■ REQUIRED TASK ■
Give the data between the lines holding "Viewport: 709px width, 1200px" and "click(218, 598)", inclusive, as a numbered list, leaving out any blank lines.

■ INFORMATION SHOWN ■
┄┄┄┄┄┄┄┄┄┄

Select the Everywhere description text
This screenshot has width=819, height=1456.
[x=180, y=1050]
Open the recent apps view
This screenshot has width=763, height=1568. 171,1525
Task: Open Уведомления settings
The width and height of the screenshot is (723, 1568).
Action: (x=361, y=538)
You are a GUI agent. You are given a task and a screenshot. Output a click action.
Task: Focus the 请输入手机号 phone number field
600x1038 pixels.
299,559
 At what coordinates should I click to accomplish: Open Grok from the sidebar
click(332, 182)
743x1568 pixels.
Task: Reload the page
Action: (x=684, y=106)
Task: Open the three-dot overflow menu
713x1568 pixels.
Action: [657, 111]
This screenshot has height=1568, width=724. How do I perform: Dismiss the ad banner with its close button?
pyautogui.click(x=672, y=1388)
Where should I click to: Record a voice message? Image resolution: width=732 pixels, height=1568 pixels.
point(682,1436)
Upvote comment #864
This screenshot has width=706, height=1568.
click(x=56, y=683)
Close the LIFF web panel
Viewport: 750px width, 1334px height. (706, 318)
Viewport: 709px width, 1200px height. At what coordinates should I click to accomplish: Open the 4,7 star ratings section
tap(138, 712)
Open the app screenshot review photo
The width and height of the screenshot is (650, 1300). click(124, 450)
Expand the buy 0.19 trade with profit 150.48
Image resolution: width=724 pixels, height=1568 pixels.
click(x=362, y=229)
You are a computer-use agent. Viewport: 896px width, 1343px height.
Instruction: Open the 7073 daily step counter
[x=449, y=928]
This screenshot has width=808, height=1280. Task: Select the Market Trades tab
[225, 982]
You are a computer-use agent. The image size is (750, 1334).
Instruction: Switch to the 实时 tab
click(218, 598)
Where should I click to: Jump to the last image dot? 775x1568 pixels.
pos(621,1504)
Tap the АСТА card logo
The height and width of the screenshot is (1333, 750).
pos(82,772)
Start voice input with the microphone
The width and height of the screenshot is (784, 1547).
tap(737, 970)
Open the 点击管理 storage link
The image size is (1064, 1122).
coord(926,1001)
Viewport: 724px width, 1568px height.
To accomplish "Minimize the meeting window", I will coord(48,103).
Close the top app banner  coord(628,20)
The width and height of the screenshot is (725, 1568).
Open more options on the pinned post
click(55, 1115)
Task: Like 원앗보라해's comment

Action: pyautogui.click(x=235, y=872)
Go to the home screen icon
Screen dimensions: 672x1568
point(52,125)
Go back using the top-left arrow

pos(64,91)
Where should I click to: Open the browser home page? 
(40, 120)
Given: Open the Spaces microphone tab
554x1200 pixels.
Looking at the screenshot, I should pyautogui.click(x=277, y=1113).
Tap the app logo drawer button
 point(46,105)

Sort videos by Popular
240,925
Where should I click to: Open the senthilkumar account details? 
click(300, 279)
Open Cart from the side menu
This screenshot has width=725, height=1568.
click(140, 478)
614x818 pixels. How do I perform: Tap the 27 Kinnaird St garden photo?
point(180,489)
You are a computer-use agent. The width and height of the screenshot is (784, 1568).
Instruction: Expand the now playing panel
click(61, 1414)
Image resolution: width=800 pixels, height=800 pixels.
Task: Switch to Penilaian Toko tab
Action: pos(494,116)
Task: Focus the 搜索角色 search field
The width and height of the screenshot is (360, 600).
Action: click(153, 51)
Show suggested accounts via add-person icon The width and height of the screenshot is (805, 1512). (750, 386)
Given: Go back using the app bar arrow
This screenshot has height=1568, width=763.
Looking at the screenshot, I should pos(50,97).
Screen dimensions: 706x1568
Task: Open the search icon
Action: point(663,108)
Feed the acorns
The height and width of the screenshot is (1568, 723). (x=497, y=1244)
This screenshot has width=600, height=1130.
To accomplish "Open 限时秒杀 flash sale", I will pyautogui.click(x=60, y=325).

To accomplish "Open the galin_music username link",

┄┄┄┄┄┄┄┄┄┄

■ RESULT OF THIS EXERCISE ■
1. Viewport: 709px width, 1200px height. At what coordinates should I click to accomplish: Open the 4,7 star ratings section
2. tap(138, 712)
3. Open the app screenshot review photo
4. The width and height of the screenshot is (650, 1300). click(124, 450)
5. Expand the buy 0.19 trade with profit 150.48
6. Image resolution: width=724 pixels, height=1568 pixels.
7. click(x=362, y=229)
8. You are a computer-use agent. Viewport: 896px width, 1343px height.
9. Instruction: Open the 7073 daily step counter
10. [x=449, y=928]
11. This screenshot has width=808, height=1280. Task: Select the Market Trades tab
12. [225, 982]
13. You are a computer-use agent. The image size is (750, 1334).
14. Instruction: Switch to the 实时 tab
15. click(218, 598)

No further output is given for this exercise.